Required work
In the data below, find every line that has the string "Open", and copy it.

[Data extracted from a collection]
════════════════════

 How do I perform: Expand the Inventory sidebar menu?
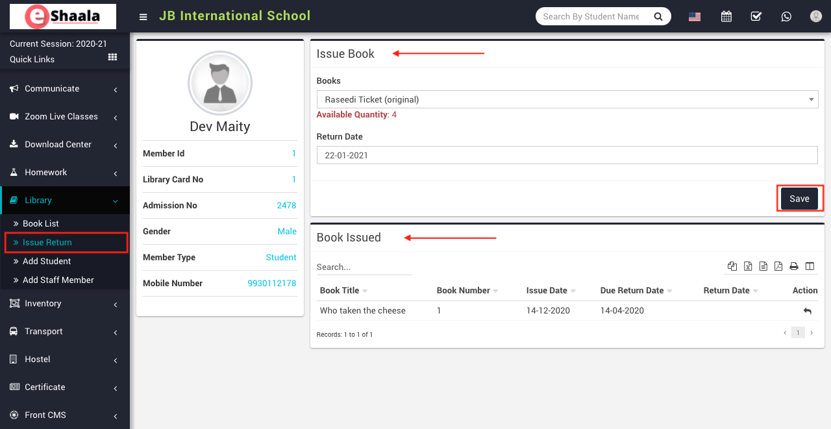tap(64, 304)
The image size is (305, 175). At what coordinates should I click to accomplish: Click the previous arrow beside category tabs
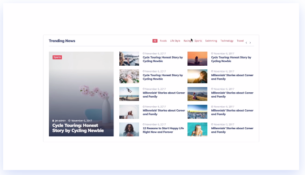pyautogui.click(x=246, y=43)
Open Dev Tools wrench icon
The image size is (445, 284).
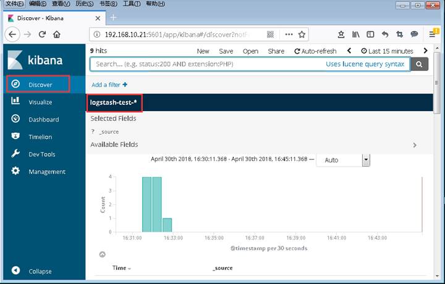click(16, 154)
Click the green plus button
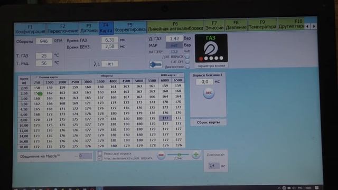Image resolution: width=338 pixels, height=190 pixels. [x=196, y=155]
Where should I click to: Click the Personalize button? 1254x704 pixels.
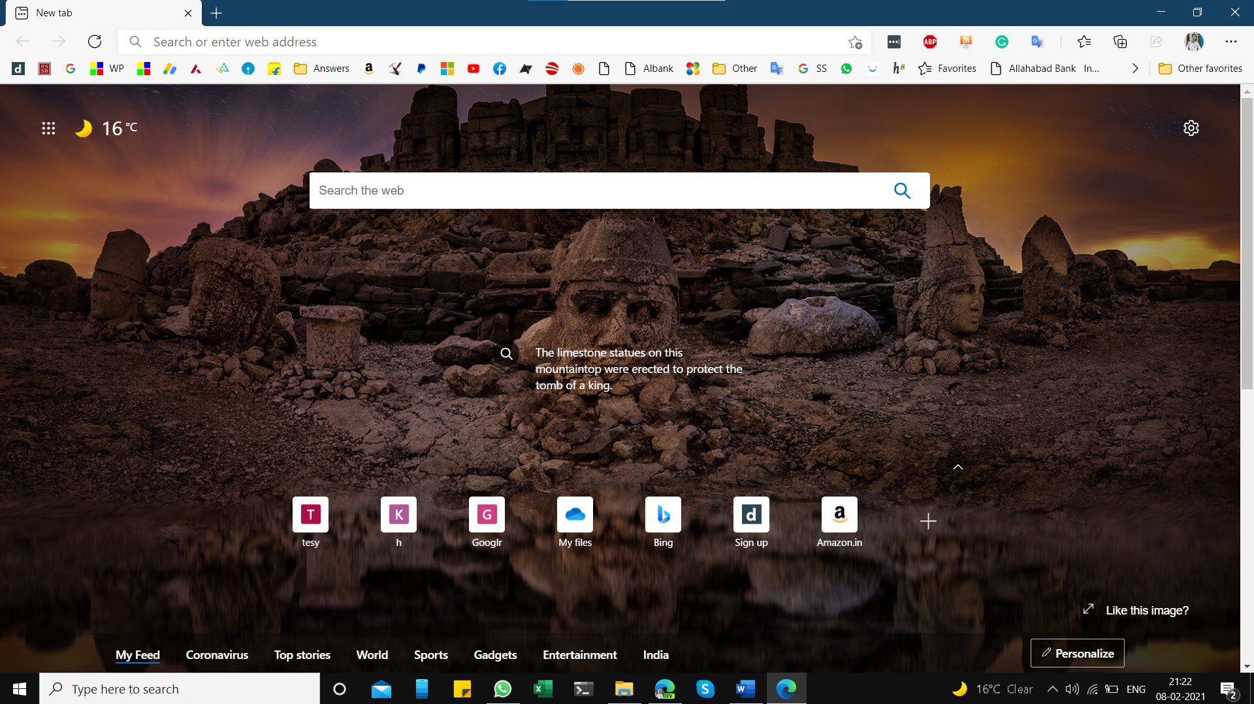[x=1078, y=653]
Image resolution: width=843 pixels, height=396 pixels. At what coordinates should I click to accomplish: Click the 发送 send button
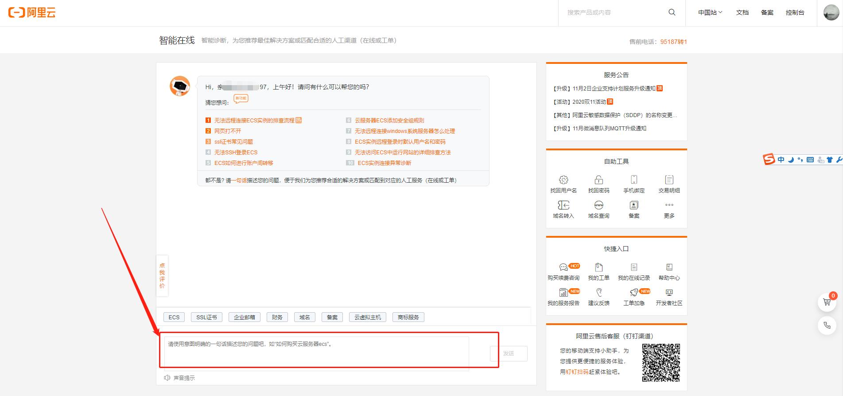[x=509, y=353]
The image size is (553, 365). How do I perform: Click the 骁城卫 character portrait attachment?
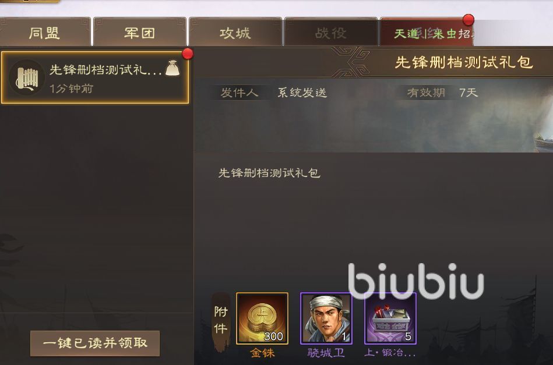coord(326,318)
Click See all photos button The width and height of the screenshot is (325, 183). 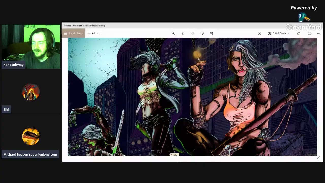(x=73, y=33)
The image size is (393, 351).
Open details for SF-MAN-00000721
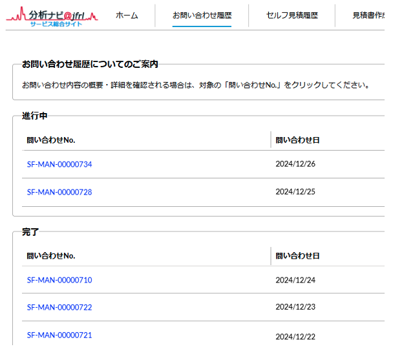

════════════════════

Output of the task
Open Dev Tools wrench icon
Open details for SF-MAN-00000721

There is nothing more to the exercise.